- **Prompt**
Everything from the line containing "The width and" through the line containing "Open the search tool in sidebar" should be repeated exactly, and nothing else from the data.

- **Provided data**
'''

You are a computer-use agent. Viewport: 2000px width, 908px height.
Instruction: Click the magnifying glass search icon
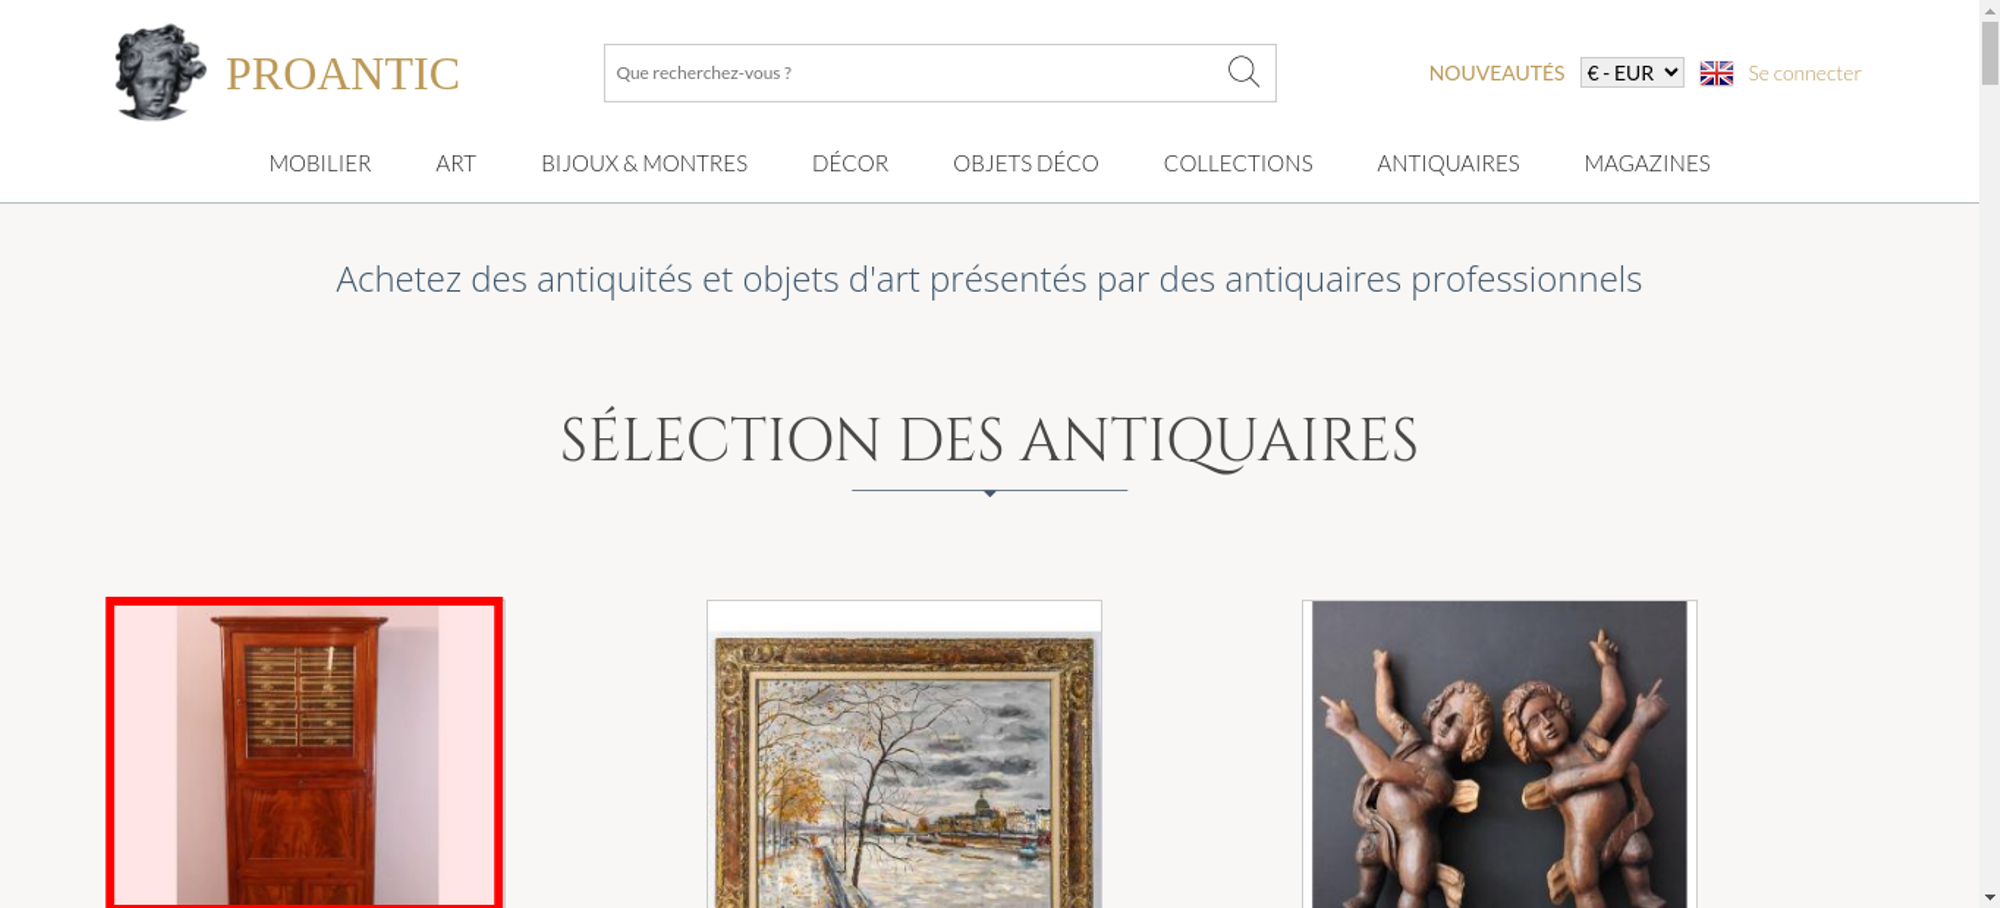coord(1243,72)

'''
'''

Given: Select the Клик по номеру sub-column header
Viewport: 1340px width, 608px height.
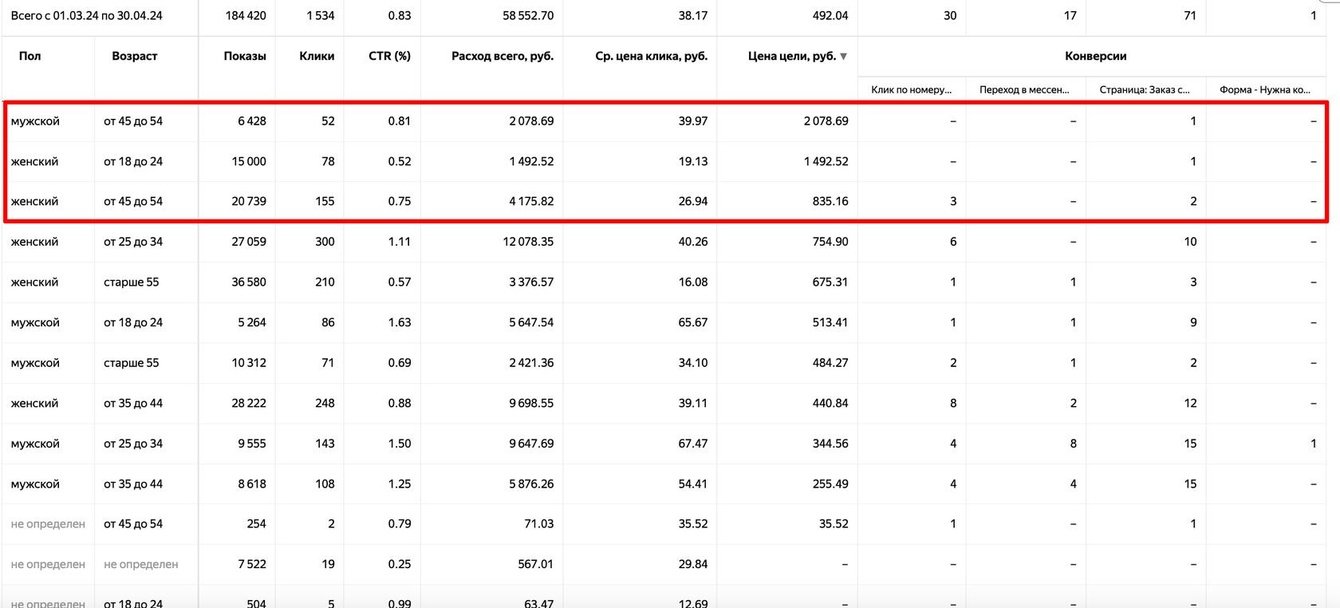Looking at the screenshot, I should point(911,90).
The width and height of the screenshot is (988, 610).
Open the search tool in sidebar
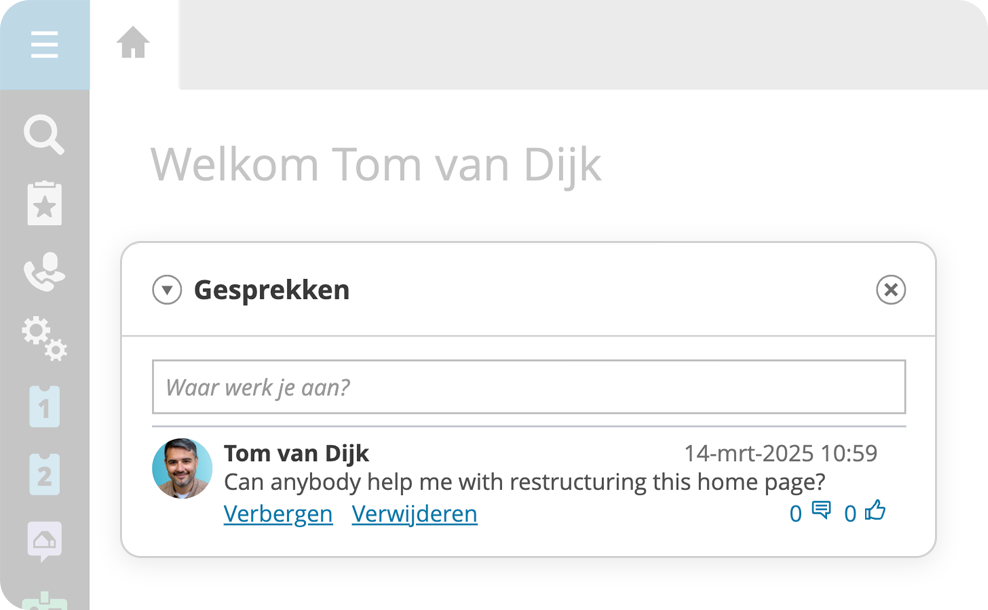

'''

- **Solved exercise**
The width and height of the screenshot is (988, 610).
Open the search tool in sidebar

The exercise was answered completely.